If you’re a man and watch or read the news today you may, understandably, be worried.
…proclaims the Daily Mail.
“Bowel cancer rates for men rise by 29%” writes The Independent, and The Guardian reports a rise of “nearly 30% in 35 years”. Stick ‘bowel cancer’ into Google News and you’ll see similar reporting across the board.
These headlines are actually relatively accurate. However, as much as headlines need to sell a story, they shouldn’t scaremonger or mislead; which I believe these do. I would think it reasonable for a person reading these headlines to, at a glance, believe their likelihood of getting bowel cancer to be up by nearly a third, or that 30% more people they know will be getting it. But that’s not the case at all.

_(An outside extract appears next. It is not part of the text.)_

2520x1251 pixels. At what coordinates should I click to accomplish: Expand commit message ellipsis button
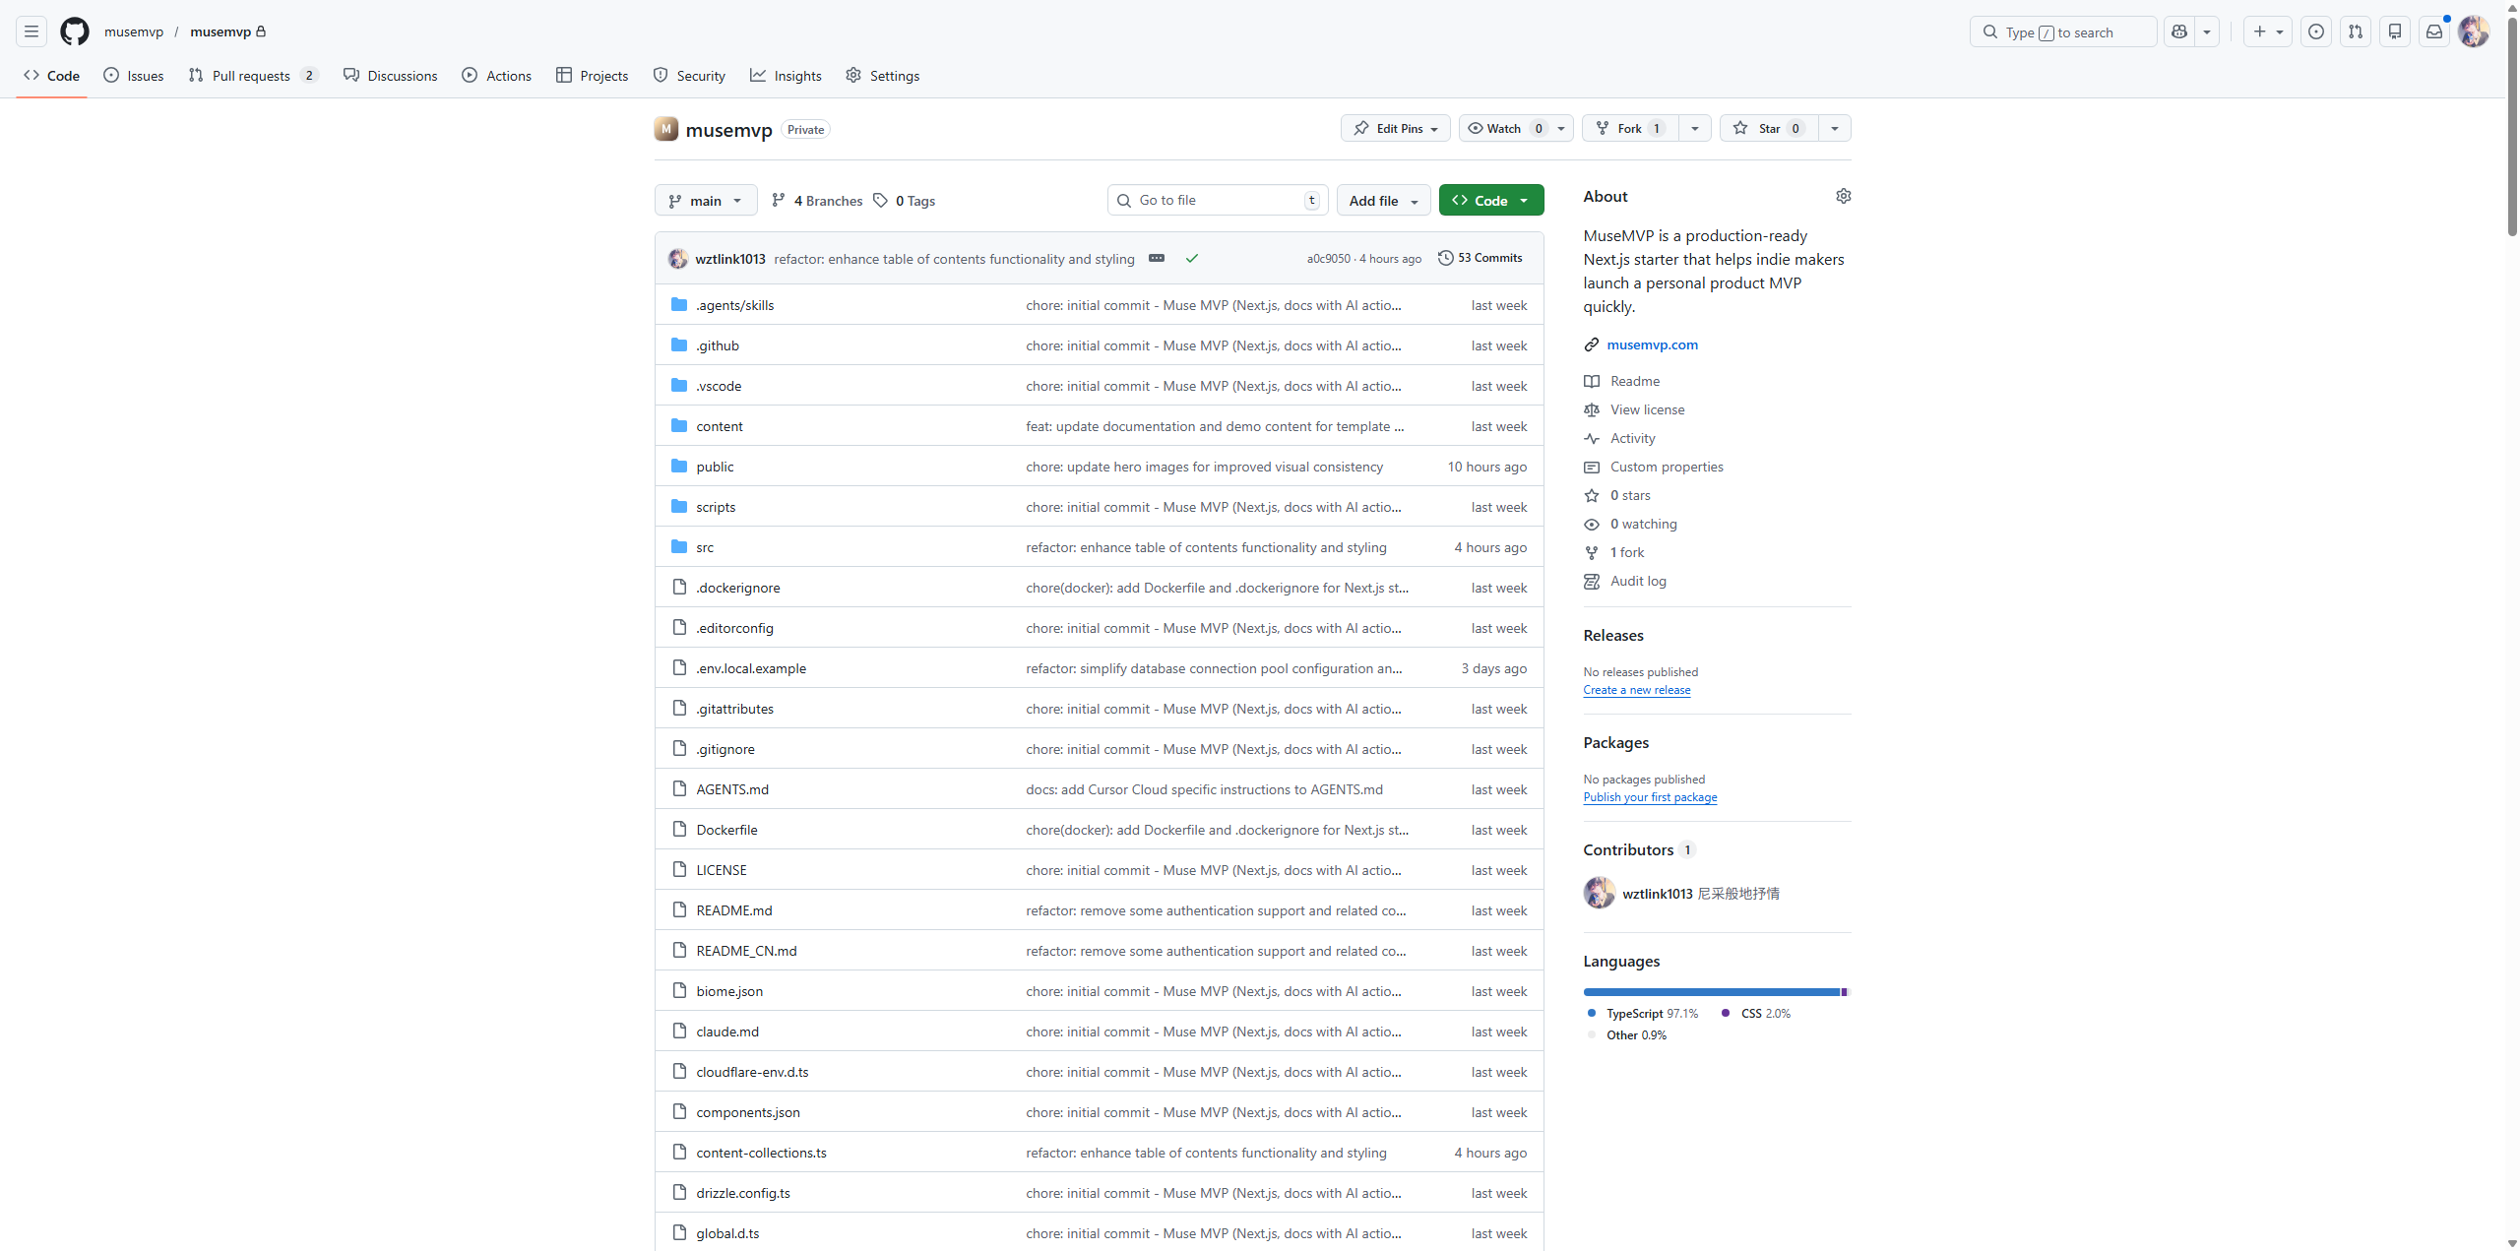coord(1157,258)
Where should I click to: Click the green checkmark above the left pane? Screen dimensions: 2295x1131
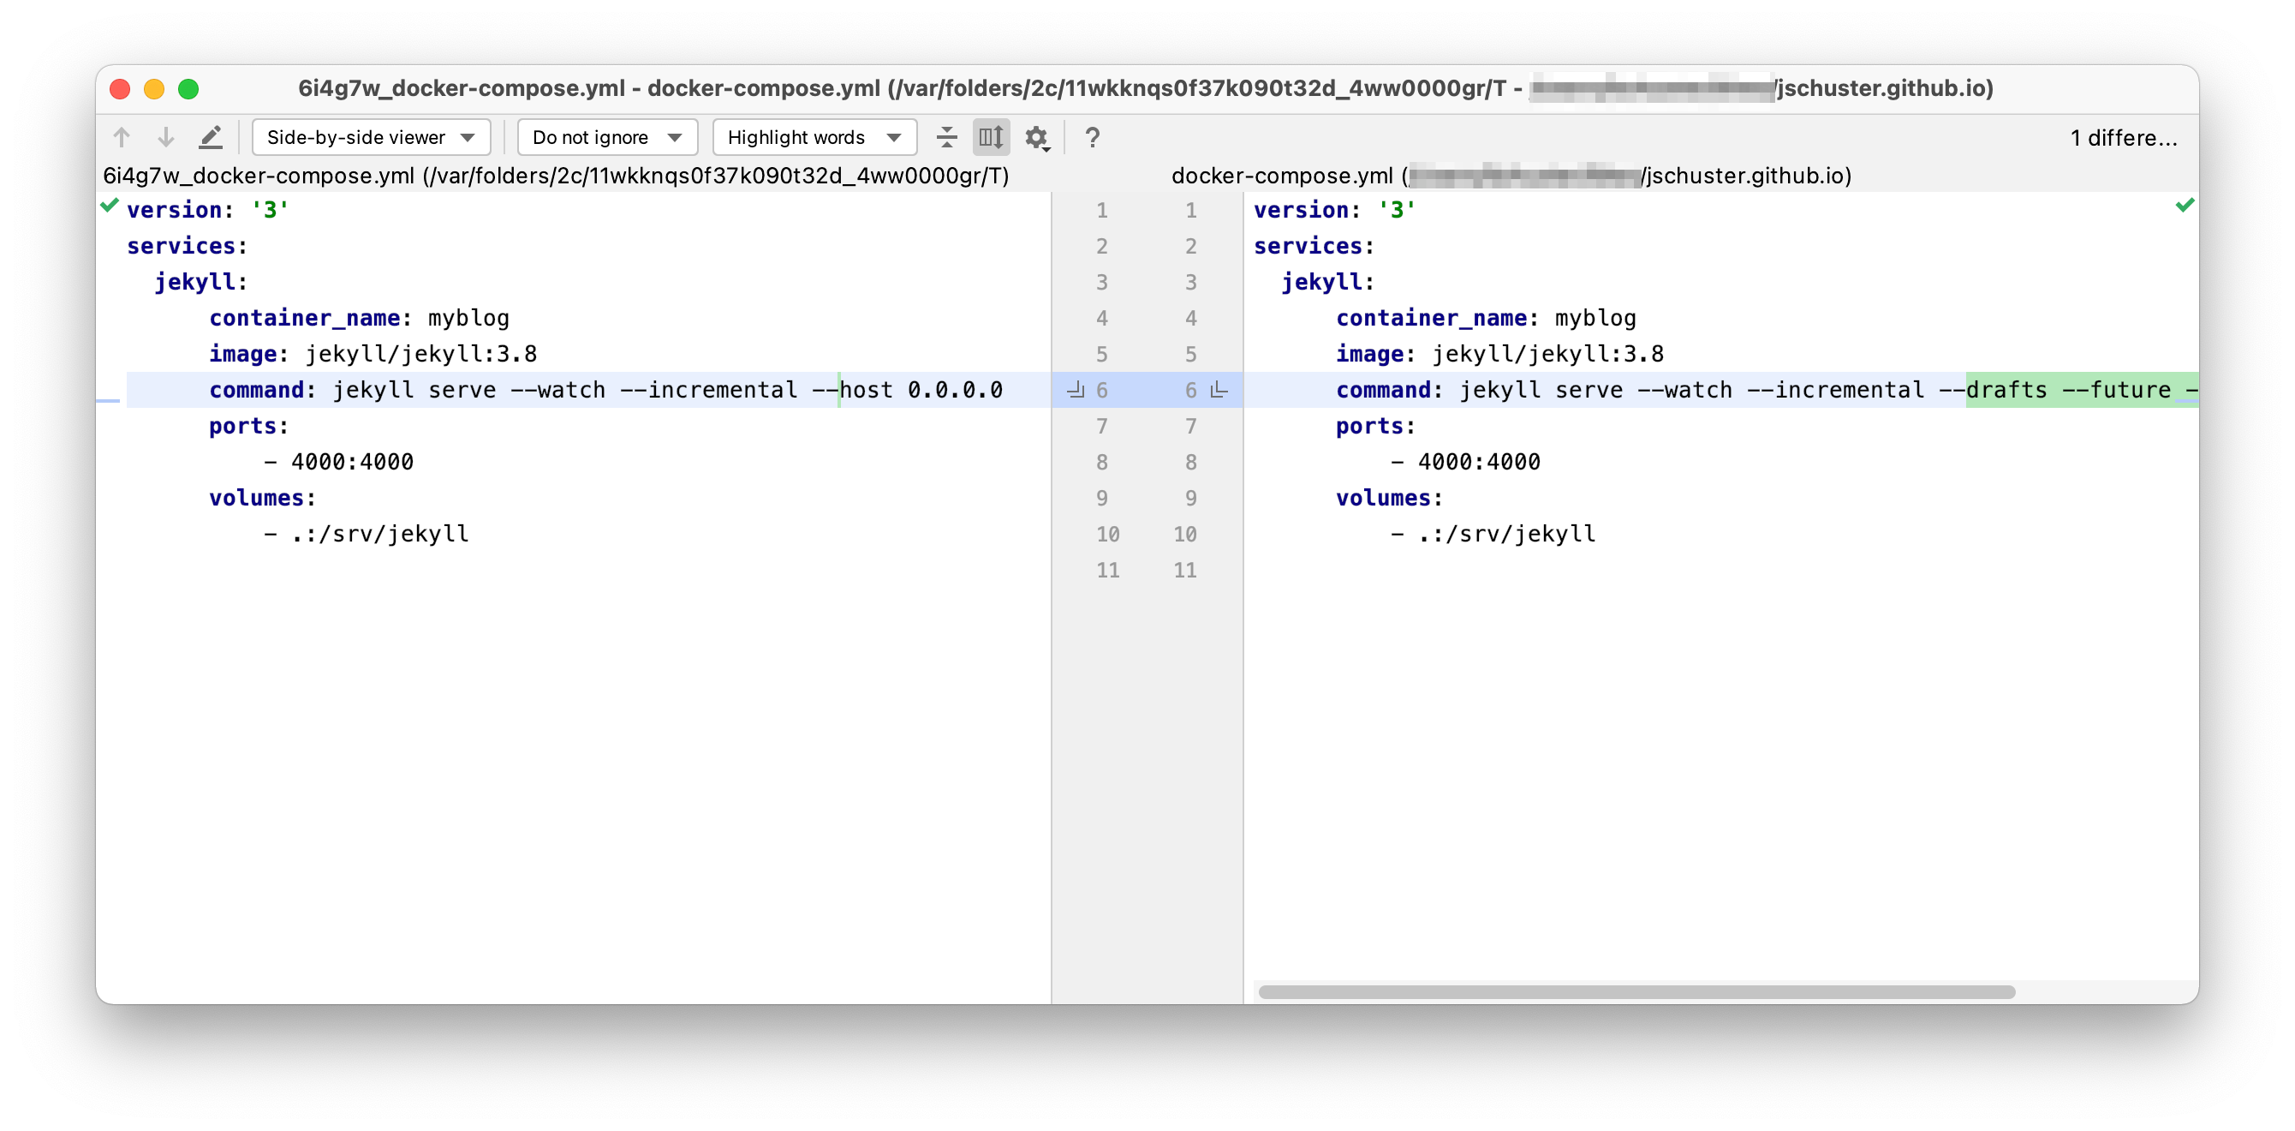108,206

Let me argue for a moment that today’s headlines could have, in fact, been more like:
“Bowel cancer survival up, as rate of new patients with the disease remains unchanged”
The numbers
I’m not a statistician, but broadly speaking…
The key word in all of this is rate. Cancer rates have risen 29% in 35 years (for bowel cancer in men, according to the stats from Cancer Research UK). The rate refers to the number of people getting the disease per 100,000, which is a world away from simply ‘the number of people getting the disease’. You might reasonably assume the phrase ‘rate of cancer’ refers to the latter if you didn’t know better.
In 1975-77, the rate of bowel cancer for men was 45 in 100,000. In 2008-10, it’s 58. So after 35 years, 13 more men per 100,000 are likely to get bowel cancer. That’s 1.3 per 10,000. That’s 0.13 per thousand. These numbers suddenly seem less scary than something involving THIRTY PERCENT.
35 years later (assuming 50/50 men/women for the following examples), you could say that the number of men who might get bowel cancer in the City of Ely, Cambridgeshire, has gone up by one person. At a full capacity concert, Wembley Stadium would hold maybe seven more men who might get it – but only if almost a quarter of the crowd were 60 years old or above (more on that in a minute…).
Don’t get me wrong – cancer’s on the increase and it’s not good. But it’s as true to say “SOME CANCER RATES UP 30%!” as it is to say “the number of men per thousand getting bowel cancer in the last 35 years has risen by 0.13”.
An aging population
A key part of this story is to be found in the news copy beneath the terrifying headlines.
“The age group with the biggest rise [in bowel cancer] is those in their 60s and 70s, who experience 23,000 new cases a year.”
Ah, ok. So how many new cases are there each year, in ‘real’ numbers? The total number of new cases in the UK for 2010 was 40,695 (this is no longer gender specific).
So over 50% of new bowel cancer cases are now in the 60+ age group. We know there’s an ageing population, and a greater proportion of the UK is over 60 compared to 35 years ago. If bowel cancer is far more common in this age group, we would be expecting the rate to rise as the population ages.
But why let that dent a strong headline?
Create your own headlines!
Today’s bold page-headers refer to changes in bowel cancer rates over 35 years. But with the same data today’s news came from, let’s try out a headline for, say, the change over ten years – again with male bowel cancer rates.
In 1998-2000 the rate was 57 per 100,000. As we know the rate for 2008-10 is 58 (I’m looking at Figure 1.2 here).
So how’s this for a headline:
Bowel cancer rates remain largely unchanged over the past ten years
Doesn’t quite have the same ring to it… There’s another key bit of info in today’s news too – that cancer survival rates have doubled in the last 40 years.
So why don’t we go for:
Bowel cancer survival up, as rate of new patients with the disease remains unchanged
That’s not right either
Cancer is a huge problem. Trends over time show that rates are increasing. Anecdotally most people know this – sadly – from personal experience.
I think headlines like the rather boring one I wrote just above, are just as irresponsible as ones that blindly report 30% increases.
My main argument here is that unless you think the majority of people reading your headline know that ‘cancer rates’ refers to ‘the number of people per 100,000’, you should perhaps think again about how you portray the story.
If you compare today’s news articles with the original press release you’ll see the majority are largely cut-and-paste jobs. When it comes to something like cancer, just regurgitating the stats from a press release isn’t always good enough.
An incredible book for any journalist is ‘The Tiger That Isn’t’ by Michael Blastland and Andrew Dilnot. It will make you think twice before reporting any statistic – from cancer rates to unemployment figures and beyond. I can’t recommend it enough.
Well said, and please keep saying it. There’s far too much bad reporting of this type of story and it’s not good for my blood pressure.
David Spiegelhalter, Professor for the Public Understanding of Risk, talks brilliantly about this. I can’t recommend him highly enough as a speaker, and if you could get him to educate a room full of journalists in how to better interpret this type of press release, you’d be doing a service to mankind.
This is something that drives me mad when watching/reading/listening to the news. It happens all too often and for journalists to read ‘The Tiger That Isn’t’ is a brilliant suggestion!